The Cares Family
- Founded: 2011
- Founder: Alex Smith
- Dissolved: 2023
- Focus: bringing older and younger people together to reduce loneliness and intergenerational polarisation
- Website: www.thecaresfamily.org.uk

= The Cares Family =

The Cares Family was a group of charities which operated in the UK from 2011 to 2023. The organisation brought older and younger people together to reduce loneliness and intergenerational polarisation in London, Manchester and Liverpool. It also shared its approach with communities across the UK, raised awareness of the impact of loneliness, and advocated for government action.

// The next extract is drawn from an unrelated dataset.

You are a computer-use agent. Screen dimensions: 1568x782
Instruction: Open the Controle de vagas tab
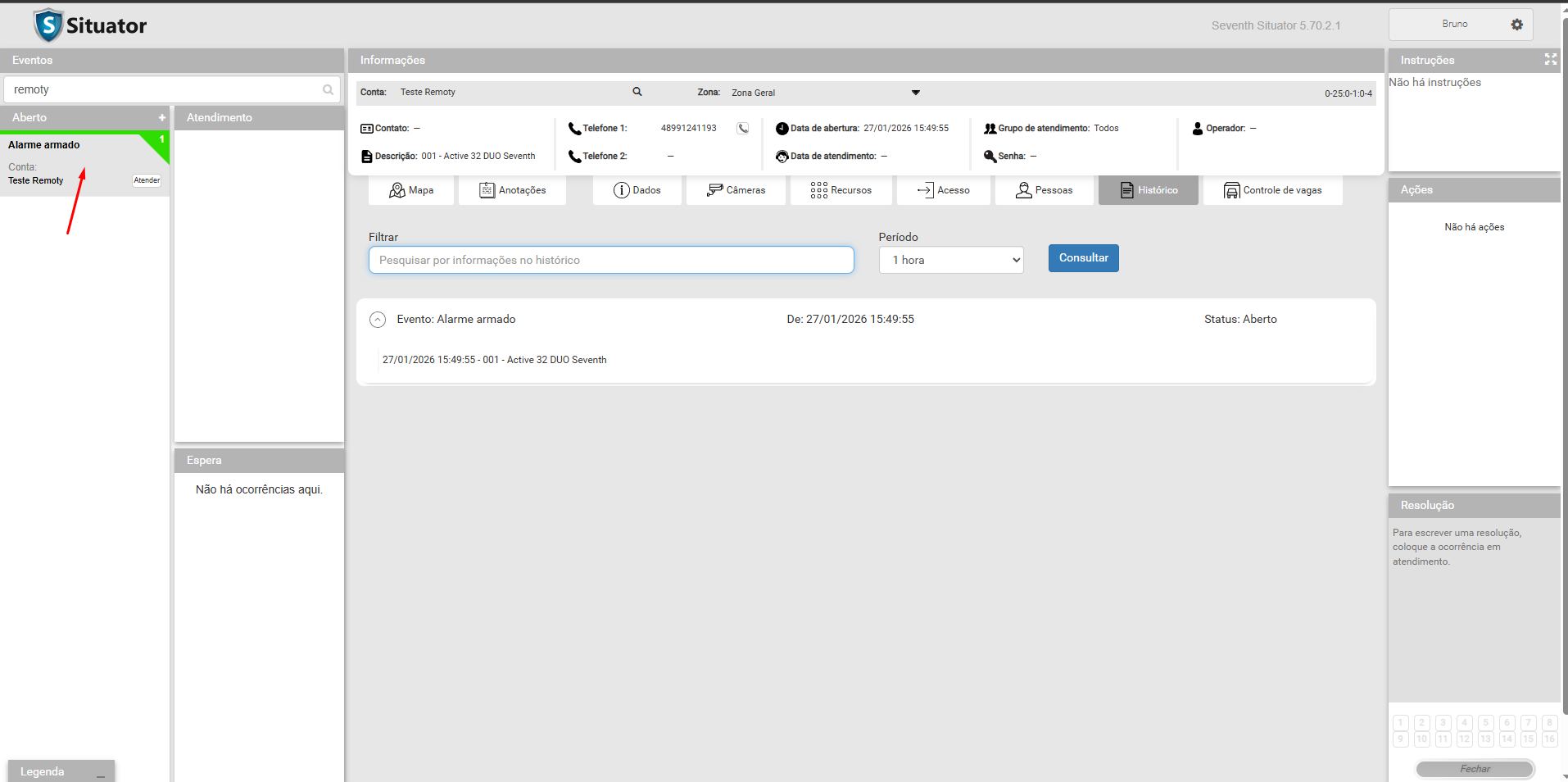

The Cares Family was one of a number of initiatives credited for leading action on Britain's 'loneliness epidemic' which the former UK prime minister, Theresa May, said was 'one of the greatest public health challenges of our time.'

== Founding and launch ==
The Cares Family was inspired by a chance meeting between its founder, Alex Smith, and an older neighbour, Fred, on May 6, 2010. Smith was canvassing for votes in a local election when he met Fred, who had not left his home for three months. Smith wheeled his neighbour to the voting place, returned the next day to take him for a haircut, and the two developed a friendship that helped both feel more connected in their local communities. This friendship led to the creation by Smith of the first local charity in The Cares Family group, North London Cares.

== Closing ==
The group ceased operating in November 2023, due to difficulty fundraising, unanticipated tax liabilities, and an insufficiently resilient budget. Staff were told of the immediate closure of the charity and the loss of their jobs on a hastily arranged Microsoft Teams call on October 31 2023, with most leaving the charity that same day. Staff have since written to The Charity Commission to ask for an investigation into the causes of the charity's closure. A full explanation for the closure has yet to be given to ex-staff, and no pay for notice periods has been given.